SOUTHEAST TEXAS RECORD

Saturday, November 23, 2024

Equipment lease in question after Internet company sale

After selling their Internet company, an Orange couple has been left with a debt for equipment they say the new owner should have paid.

In 2004, Loretta Hughes and Jerry Glenn Hughes Jr. owned Internet Express Inc., an Internet service provider in Orange. Disagreements over the sale and who is responsible for the lease on equipment have led the Hugheses to file a lawsuit in Orange County District Court on May 25.

That year the Hugheses agreed to sell the company to DFW Internet Services, a wholly-owned subsidiary of Mobilepro Corp. The sale closed on March 1, 2004, for the sum of $300,000. Terms of the final sale were pursuant to the closing documents.

However, in the fall of 2005, the Hugheses accepted a payoff of the sales price for Internet Express Inc. for "far less than the agreed upon amount in the acquisition documents," the plaintiffs' original petition states. "By their acceptance of payoff of less than the amount called for in the original acquisition documents, the original agreement was abrogated."

At the time of the original sale, Internet Express had a lease agreement for equipment with TriStar Capital LLC, a California company. The lease had been effective since June 1, 2001, that required 36 monthly payments on the first of each month. Jerry and Loretta Hughes were personal guarantors of the lease agreement.

"The lease matured on June 1, 2004, and up until the time of the original sale, Internet Express made prompt payments on the lease," the petition states. "There was a small balance due on the lease at the time of the sale."

But by the fall of 2005, the plaintiffs say the $2,000 owed in June 2004 "had become almost $11,000 because no payments had been made on the lease and penalties and interest had been charged."

According to the petition, a series of e-mails then went back and forth between Geoffrey Amend, counsel for Mobilepro, and Byron Castro, counsel for TriStar Capital.

In November 2005, Amend wrote "Internet Express is still the primary obligor on the account and we have agreed to indemnify the Hughes."
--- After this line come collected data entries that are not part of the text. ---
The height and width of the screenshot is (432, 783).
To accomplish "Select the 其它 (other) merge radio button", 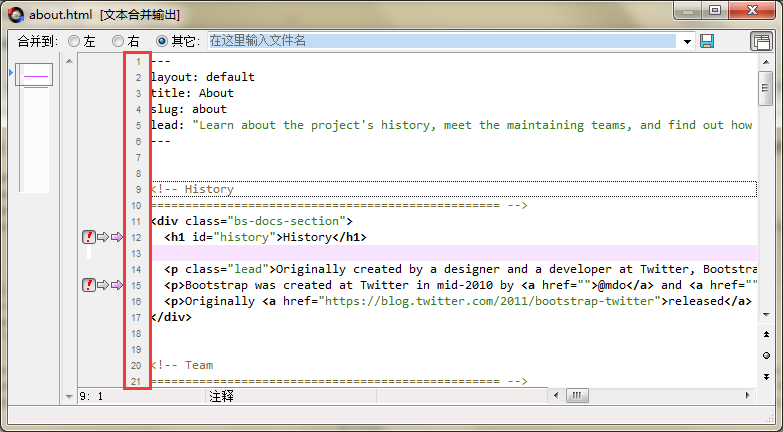I will [x=162, y=41].
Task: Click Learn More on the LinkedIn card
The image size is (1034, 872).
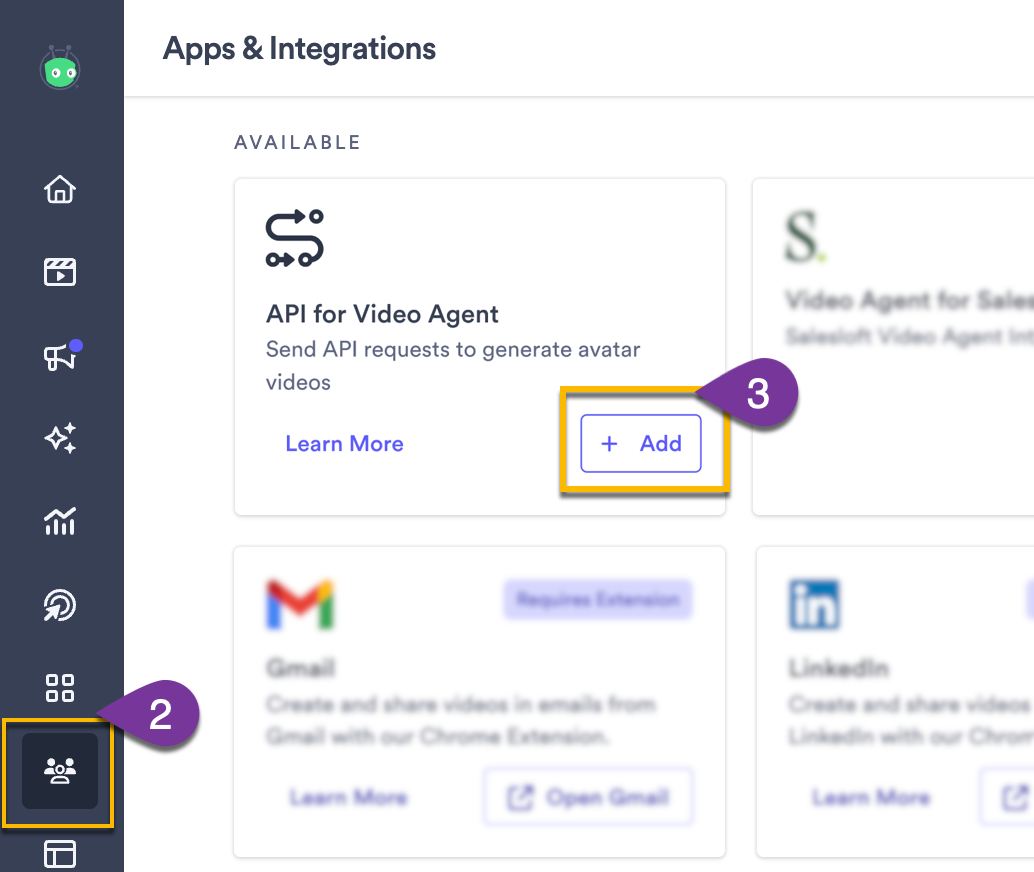Action: (872, 797)
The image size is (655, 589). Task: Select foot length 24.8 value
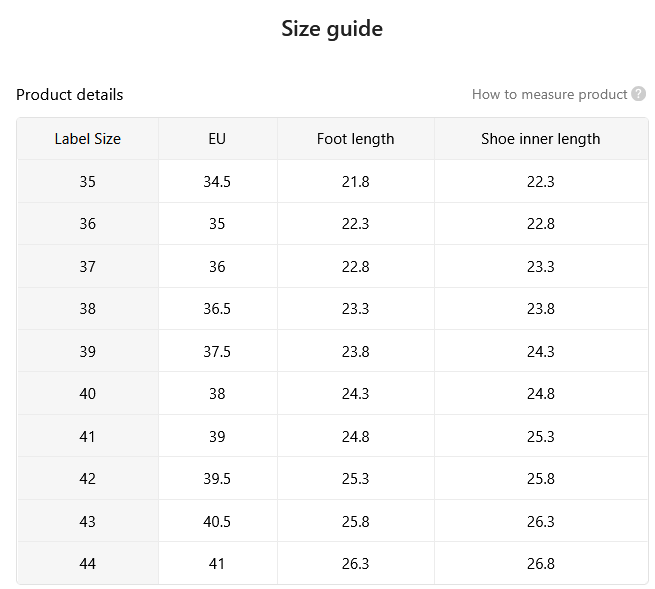pyautogui.click(x=355, y=437)
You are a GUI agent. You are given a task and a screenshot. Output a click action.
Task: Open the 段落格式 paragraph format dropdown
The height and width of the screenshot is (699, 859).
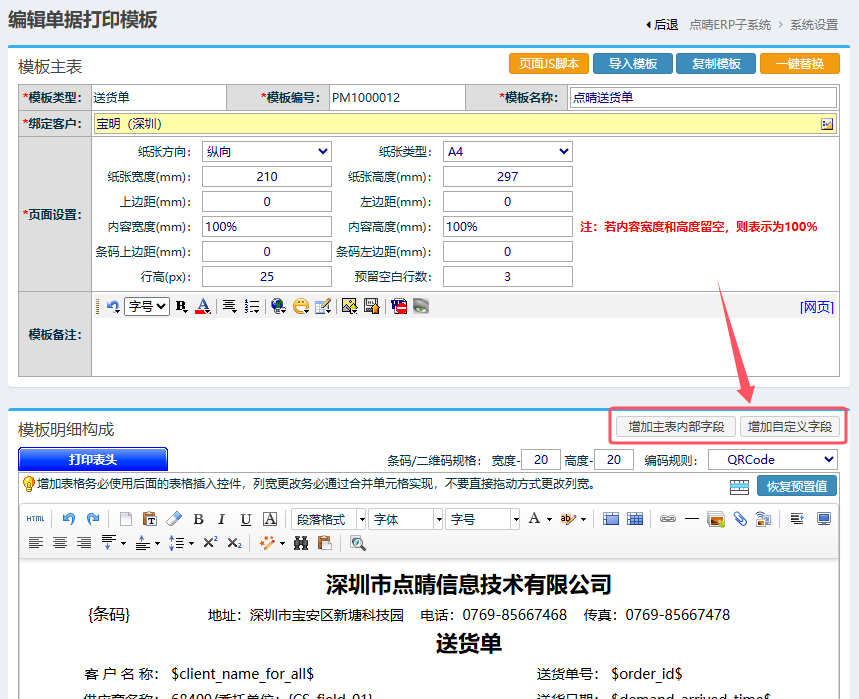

No agreement could be reached, and the matter "continued to fester until late 2006, when TriStar Capital filed a lawsuit in the Superior Court of Orange County, Calif., for the full amount due on the lease, alleged to be $31,037.38 as of October 2006."

"At that point, a small debt had become a large one," the petition states.
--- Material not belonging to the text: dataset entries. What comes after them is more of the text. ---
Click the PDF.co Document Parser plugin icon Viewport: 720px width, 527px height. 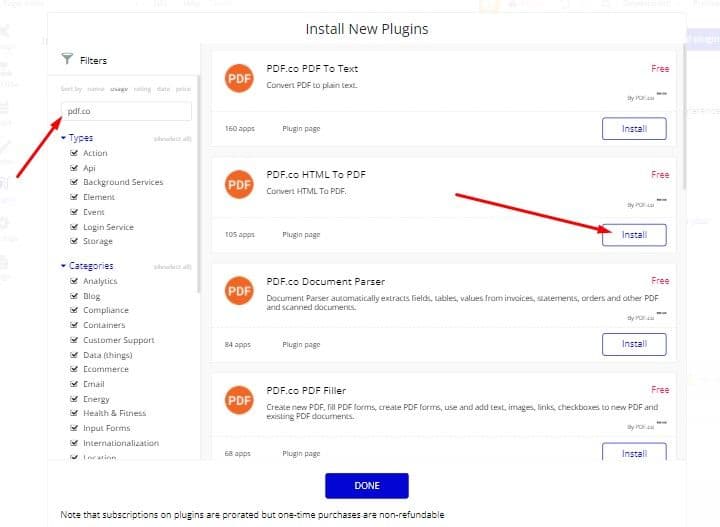click(239, 292)
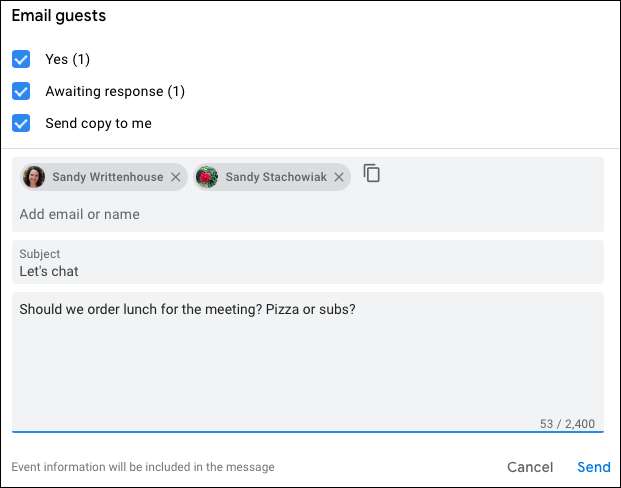Send the email to guests

tap(593, 467)
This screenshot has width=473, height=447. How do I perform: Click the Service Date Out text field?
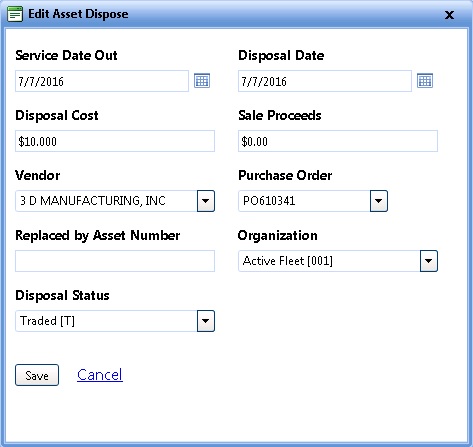102,81
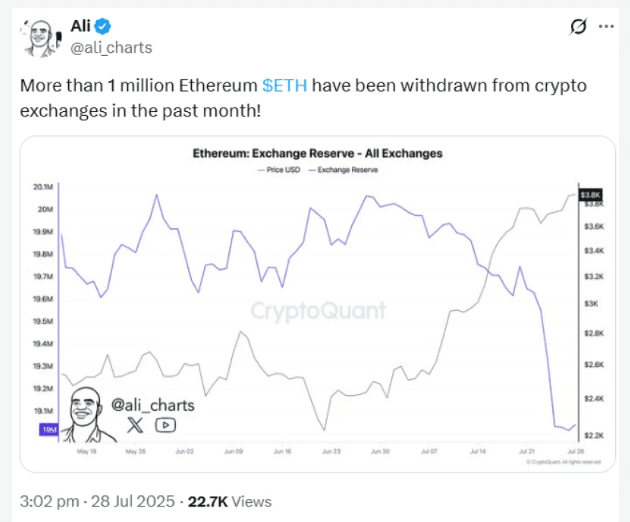The width and height of the screenshot is (630, 522).
Task: Click the @ali_charts text in chart watermark
Action: (152, 404)
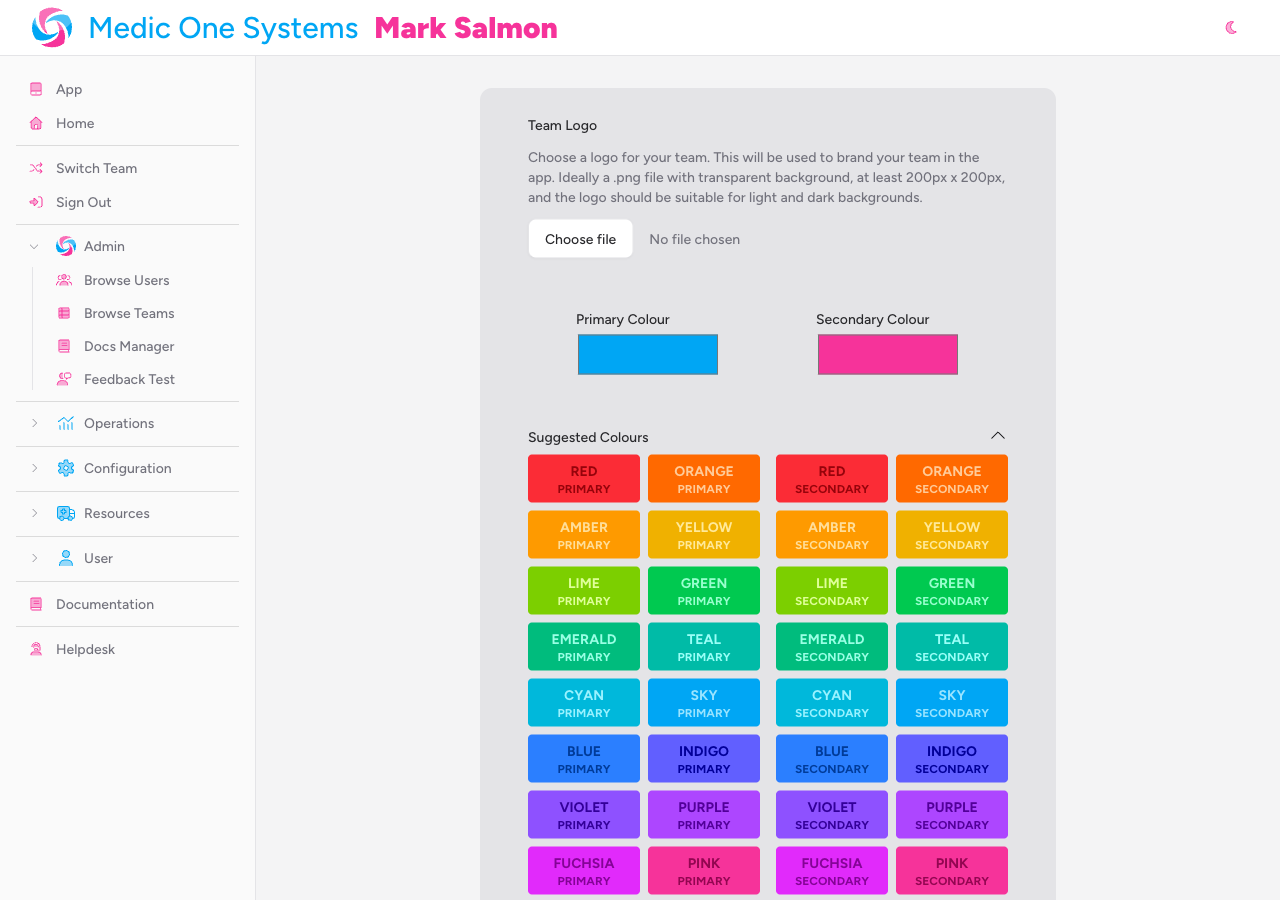1280x900 pixels.
Task: Expand the User section
Action: [x=33, y=558]
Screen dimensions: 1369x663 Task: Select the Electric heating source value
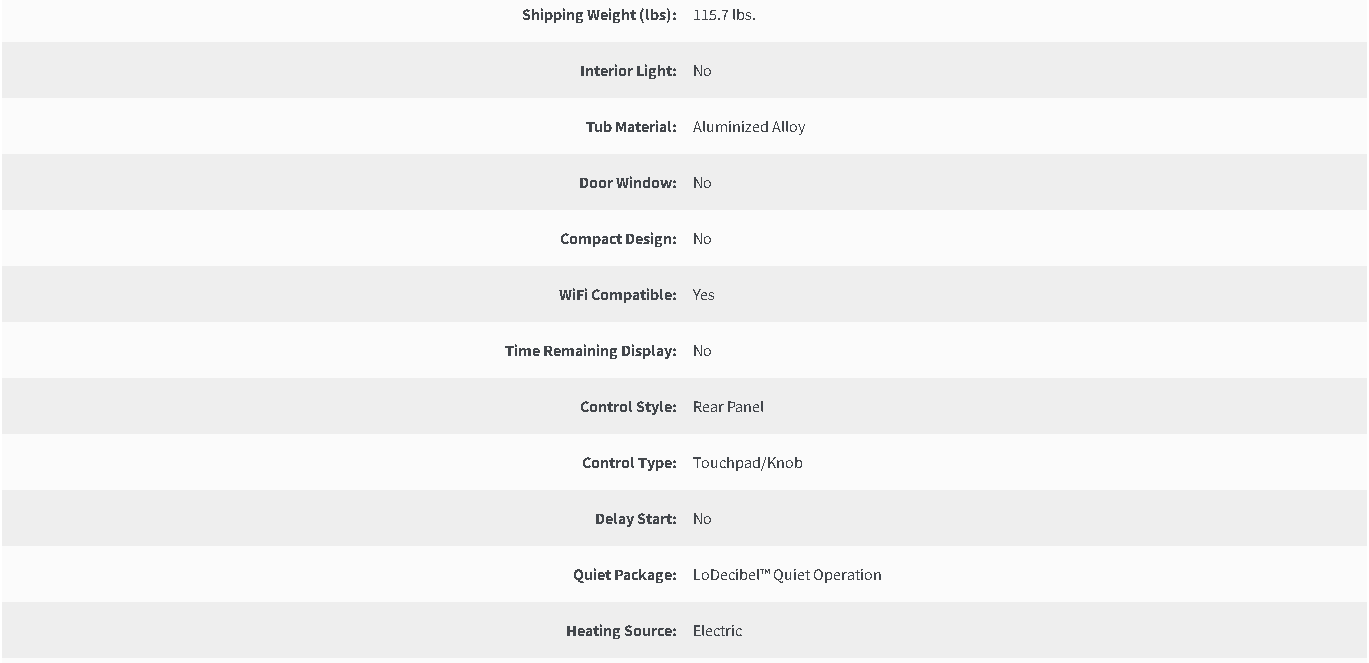[718, 631]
The plaintiffs then engaged counsel of their own, John Cash Smith of the Bush Lewis law firm, and Smith made numerous attempts to contact the counsel at Mobilepro "in attempt to get it to meet its obligation as set forth in the e-mail of November 2005 to no avail."

After negotiations, the matter was settled between TriStar and the plaintiffs in January 2007 for $22,500, "an amount that should have been paid by the defendant," the suit says.

The plaintiffs allege that Mobilepro is obligated to pay them $22,500, the amount of the pay-off of the lease, attorney fees of $5,000 and other costs in the amount of $3,500 for breach of contract.

In addition, as a result of the settlement, the plaintiffs have been given a Bill of Sale for the property involved in the original purchase of equipment, and are asking the court for the defendants to return the property to them.

The Hugheses say Mobilepro committed fraud by failing to make the lease payments to TriStar, alleging that the "promise" to make the payments was an "integral part of the decision to sell Internet Express to the defendant.

The plaintiffs are demanding a trial by jury. The case has been assigned to the 163rd Orange County Judge Dennis Powell.